The result was a muted, subtle scheme that is the opposite from the loud, garish gold/blue scheme of the studio minis. The gold/bronze accent colors play well with the black pauldrons and shield. I was further tempted to paint their scrollwork/waist sashes a parchment color, but I kept them black to avoid any unnecessary loudness in the otherwise dark color scheme. Finally, I toyed with the idea of painting the iconography on the pauldrons and shield a white/light grey color in a sort of Black Templars/Knights Hospitaller homage – thankfully, I decided against adding another color to the palette and just went with gold instead. I think I made the right decision, as the gold really ties the scheme together and adds detail without looking overly loud or distracting (the darkness of the Agrax Earthshade wash really helps with this). I added some red on the command models to give them a little bit of extra detail and make them stand out from their subordinates.

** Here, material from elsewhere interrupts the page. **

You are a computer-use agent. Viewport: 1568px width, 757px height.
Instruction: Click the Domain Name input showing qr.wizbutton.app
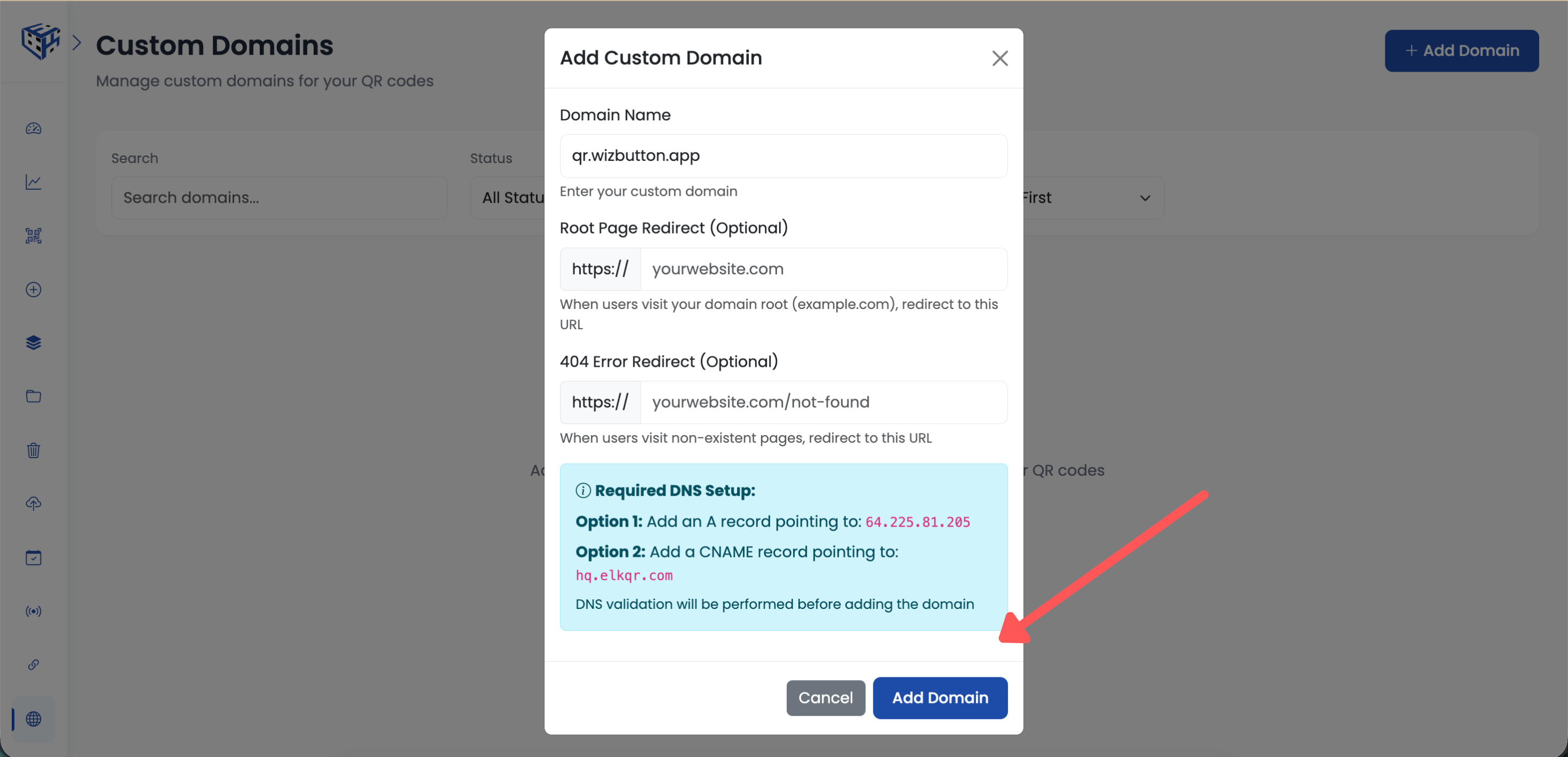tap(783, 155)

Conversion work was quite minimal, with some slight readjustment of heads/arms on the duplicate minis to make them look slightly different. I must say I was quite unimpressed with the minis when pictures of them first emerged online, but they look much better in person and painted up in a more subtle paint scheme. The details and plated/segmented armor works well with washes and drybrushing, which I think may have been quite intentional on GW’s part as these are intended to be Age of Sigmar’s poster boys and thus will likely be the first army for many new players.

The minis themselves have a lot of detail that experienced/motivated painters can pick out, but they also allow a less experienced/skilled painter like me to produce great looking minis with a reasonable amount of time and effort. I’m still not convinced on the Sanguinary Guard-esque facemasks, however, and I prefer the helmeted look of the Retributors or Prosecutors (who still have the facemasks, but also have a “helmet” around the mask).

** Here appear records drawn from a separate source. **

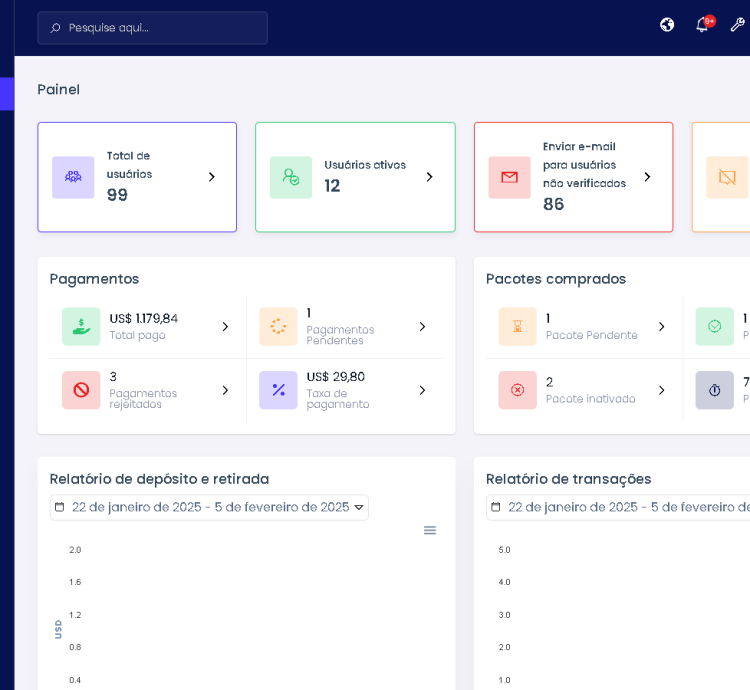This screenshot has width=750, height=690.
Task: Open Pagamentos Pendentes details chevron
Action: (422, 327)
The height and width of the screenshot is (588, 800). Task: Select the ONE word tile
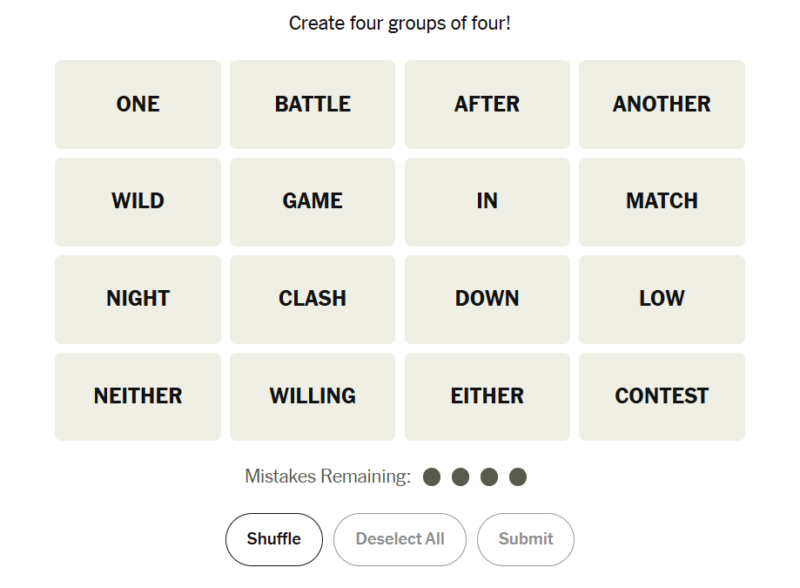point(138,104)
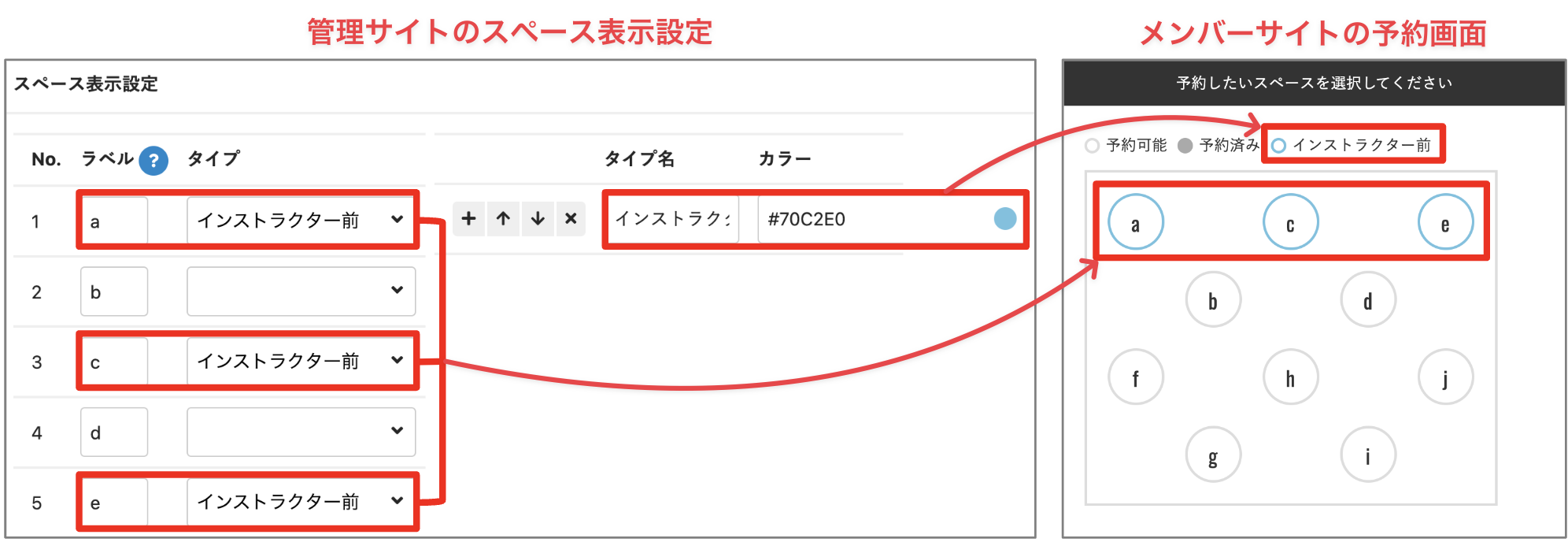The image size is (1568, 542).
Task: Select space circle 'a' on reservation screen
Action: (1135, 223)
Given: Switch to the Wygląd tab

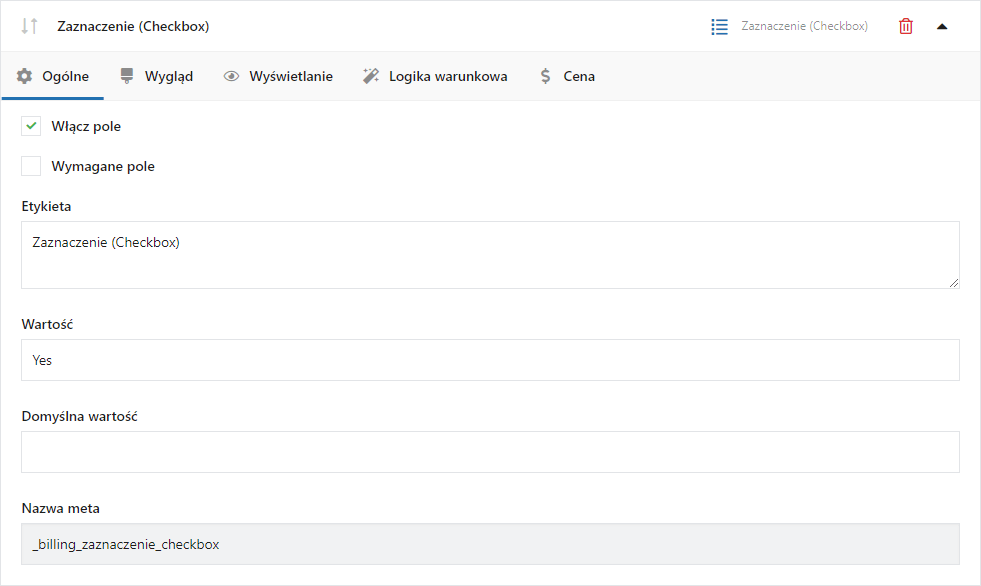Looking at the screenshot, I should 156,76.
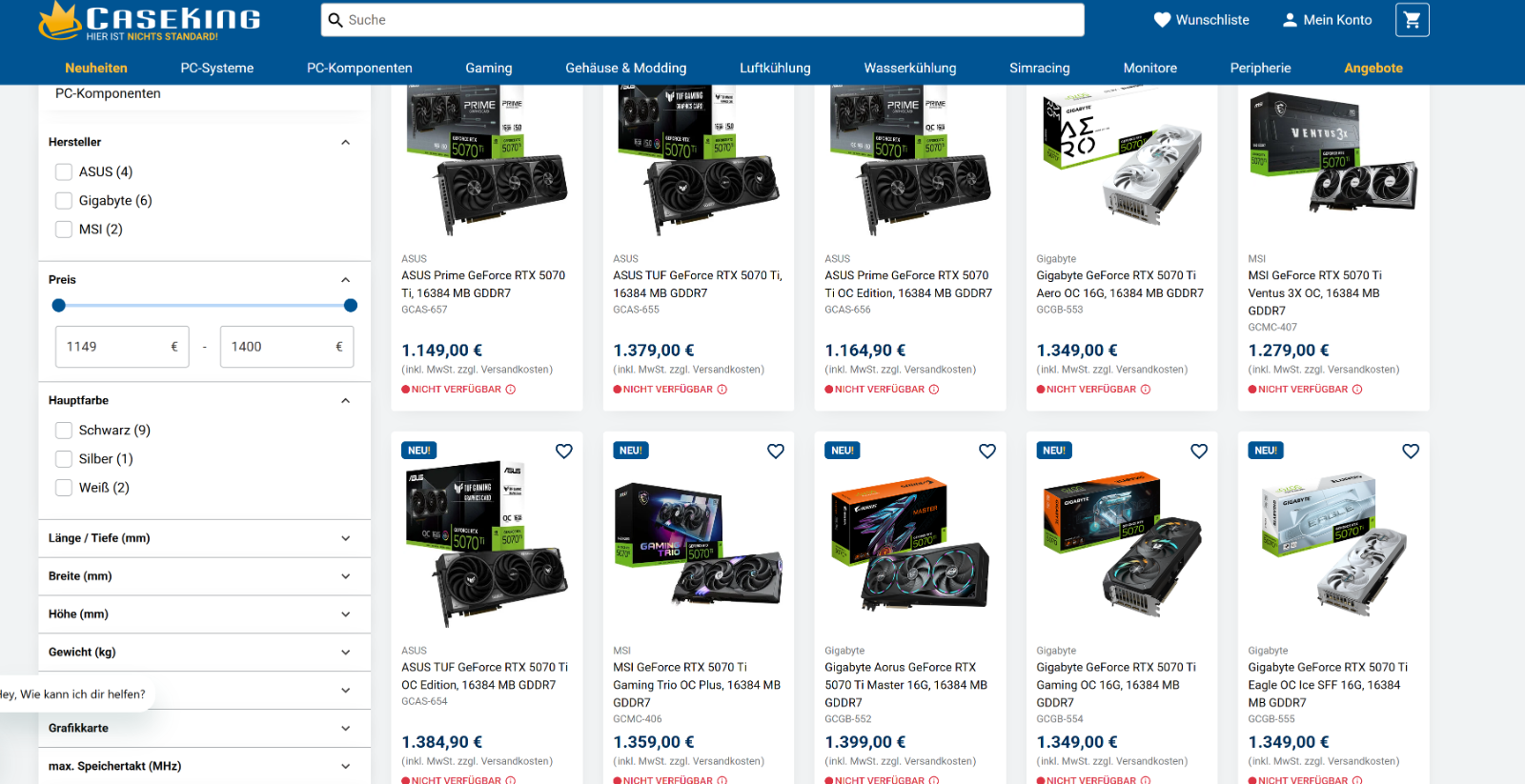Click the Wunschliste heart icon in header
Image resolution: width=1525 pixels, height=784 pixels.
(1162, 20)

Again, time will tell how invested I am with the Stormcast and with Age of Sigmar in general. I’ll probably have a better idea once I get these minis on the table and actually start playing a couple of games with them, hopefully in the next week. It’ll be a dramatic change rules-wise, that’s for sure, having played only 40k and 30k for the past two years and with my last fantasy wargaming experience being when I was in high school.

Regardless of how Age of Sigmar pans out for me I must say I’m pretty happy with these minis, and am looking forward to painting up the rest of the minis in the starter set. For the Emper- I mean, Sigmar!